■ Work request:
For this exercise, transcribe all the records below exactly.

-*-*-

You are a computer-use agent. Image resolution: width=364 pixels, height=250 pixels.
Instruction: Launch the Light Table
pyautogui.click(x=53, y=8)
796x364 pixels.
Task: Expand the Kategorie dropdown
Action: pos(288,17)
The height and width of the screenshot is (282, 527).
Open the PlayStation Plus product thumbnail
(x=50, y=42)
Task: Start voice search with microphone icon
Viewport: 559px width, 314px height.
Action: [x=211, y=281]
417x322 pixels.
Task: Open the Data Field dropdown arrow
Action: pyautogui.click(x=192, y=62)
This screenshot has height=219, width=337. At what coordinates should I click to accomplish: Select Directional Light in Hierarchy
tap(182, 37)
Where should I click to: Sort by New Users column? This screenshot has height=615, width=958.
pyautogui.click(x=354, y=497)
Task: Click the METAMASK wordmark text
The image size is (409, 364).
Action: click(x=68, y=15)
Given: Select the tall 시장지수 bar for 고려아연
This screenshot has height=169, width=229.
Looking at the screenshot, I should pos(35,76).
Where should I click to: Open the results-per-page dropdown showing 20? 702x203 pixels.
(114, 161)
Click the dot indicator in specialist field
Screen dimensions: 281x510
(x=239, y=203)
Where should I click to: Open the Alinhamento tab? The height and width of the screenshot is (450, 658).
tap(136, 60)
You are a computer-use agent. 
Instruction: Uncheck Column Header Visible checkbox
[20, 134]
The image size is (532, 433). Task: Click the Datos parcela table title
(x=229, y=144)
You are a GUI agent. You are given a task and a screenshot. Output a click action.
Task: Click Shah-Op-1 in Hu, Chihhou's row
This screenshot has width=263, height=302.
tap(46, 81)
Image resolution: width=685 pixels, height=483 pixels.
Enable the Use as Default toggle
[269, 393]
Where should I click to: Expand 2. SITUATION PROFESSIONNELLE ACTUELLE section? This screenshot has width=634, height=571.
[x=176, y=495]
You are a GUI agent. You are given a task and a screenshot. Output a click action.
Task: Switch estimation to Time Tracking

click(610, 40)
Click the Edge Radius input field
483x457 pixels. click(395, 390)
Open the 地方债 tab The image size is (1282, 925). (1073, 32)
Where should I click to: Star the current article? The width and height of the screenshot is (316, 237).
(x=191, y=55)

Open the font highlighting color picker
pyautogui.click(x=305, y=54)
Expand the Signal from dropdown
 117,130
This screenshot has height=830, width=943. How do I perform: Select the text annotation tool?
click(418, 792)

-*-*-

■ Answer to the problem:
You are a computer-use agent. Image resolution: width=364 pixels, height=250 pixels.
Instruction: Launch the Light Table
pyautogui.click(x=53, y=8)
796x364 pixels.
Task: Expand the Kategorie dropdown
Action: pos(288,17)
The height and width of the screenshot is (282, 527).
Open the PlayStation Plus product thumbnail
(x=50, y=42)
Task: Start voice search with microphone icon
Viewport: 559px width, 314px height.
Action: [x=211, y=281]
417x322 pixels.
Task: Open the Data Field dropdown arrow
Action: pyautogui.click(x=192, y=62)
This screenshot has height=219, width=337. At what coordinates should I click to accomplish: Select Directional Light in Hierarchy
tap(182, 37)
Where should I click to: Sort by New Users column? This screenshot has height=615, width=958.
pyautogui.click(x=354, y=497)
Task: Click the METAMASK wordmark text
The image size is (409, 364).
Action: click(x=68, y=15)
Given: Select the tall 시장지수 bar for 고려아연
This screenshot has height=169, width=229.
Looking at the screenshot, I should pos(35,76).
Where should I click to: Open the results-per-page dropdown showing 20? 702x203 pixels.
(114, 161)
Click the dot indicator in specialist field
Screen dimensions: 281x510
(x=239, y=203)
Where should I click to: Open the Alinhamento tab? The height and width of the screenshot is (450, 658).
tap(136, 60)
You are a computer-use agent. 
Instruction: Uncheck Column Header Visible checkbox
[20, 134]
The image size is (532, 433). Task: Click the Datos parcela table title
(x=229, y=144)
You are a GUI agent. You are given a task and a screenshot. Output a click action.
Task: Click Shah-Op-1 in Hu, Chihhou's row
This screenshot has width=263, height=302.
tap(46, 81)
Image resolution: width=685 pixels, height=483 pixels.
Enable the Use as Default toggle
[269, 393]
Where should I click to: Expand 2. SITUATION PROFESSIONNELLE ACTUELLE section? This screenshot has width=634, height=571.
[x=176, y=495]
You are a GUI agent. You are given a task and a screenshot. Output a click action.
Task: Switch estimation to Time Tracking

click(610, 40)
Click the Edge Radius input field
483x457 pixels. click(395, 390)
Open the 地方债 tab The image size is (1282, 925). (1073, 32)
Where should I click to: Star the current article? The width and height of the screenshot is (316, 237).
(x=191, y=55)

Open the font highlighting color picker
pyautogui.click(x=305, y=54)
Expand the Signal from dropdown
 117,130
This screenshot has height=830, width=943. How do I perform: Select the text annotation tool?
click(418, 792)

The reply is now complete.